* [Your task]: Repeat the listing exactly. Do not carry over any pictures.
** Opening Given records block **
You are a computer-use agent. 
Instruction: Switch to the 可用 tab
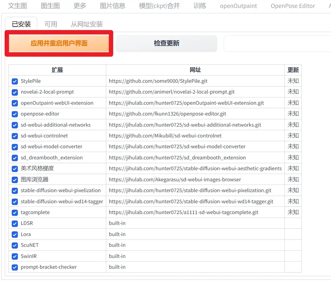pyautogui.click(x=51, y=24)
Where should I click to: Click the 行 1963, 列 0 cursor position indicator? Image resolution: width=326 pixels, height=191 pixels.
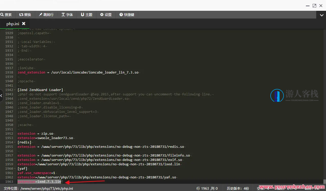point(207,188)
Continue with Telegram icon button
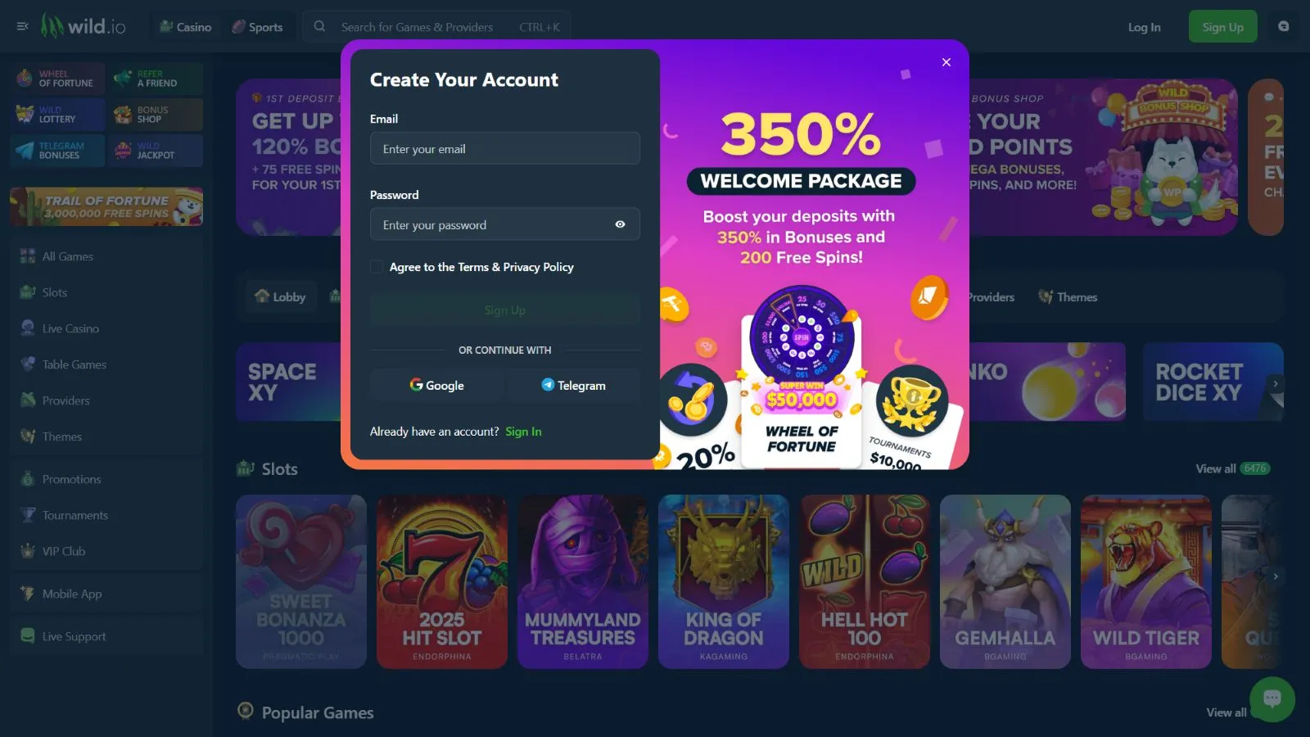Screen dimensions: 1310x737 pos(573,385)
** Closing Given records block **
* [Task solution]:
You are a computer-use agent. 
Instruction: Switch to the 可用 tab
pyautogui.click(x=51, y=24)
Where should I click to: Click the 行 1963, 列 0 cursor position indicator? Image resolution: width=326 pixels, height=191 pixels.
point(207,188)
Continue with Telegram icon button
Screen dimensions: 1310x737 pos(573,385)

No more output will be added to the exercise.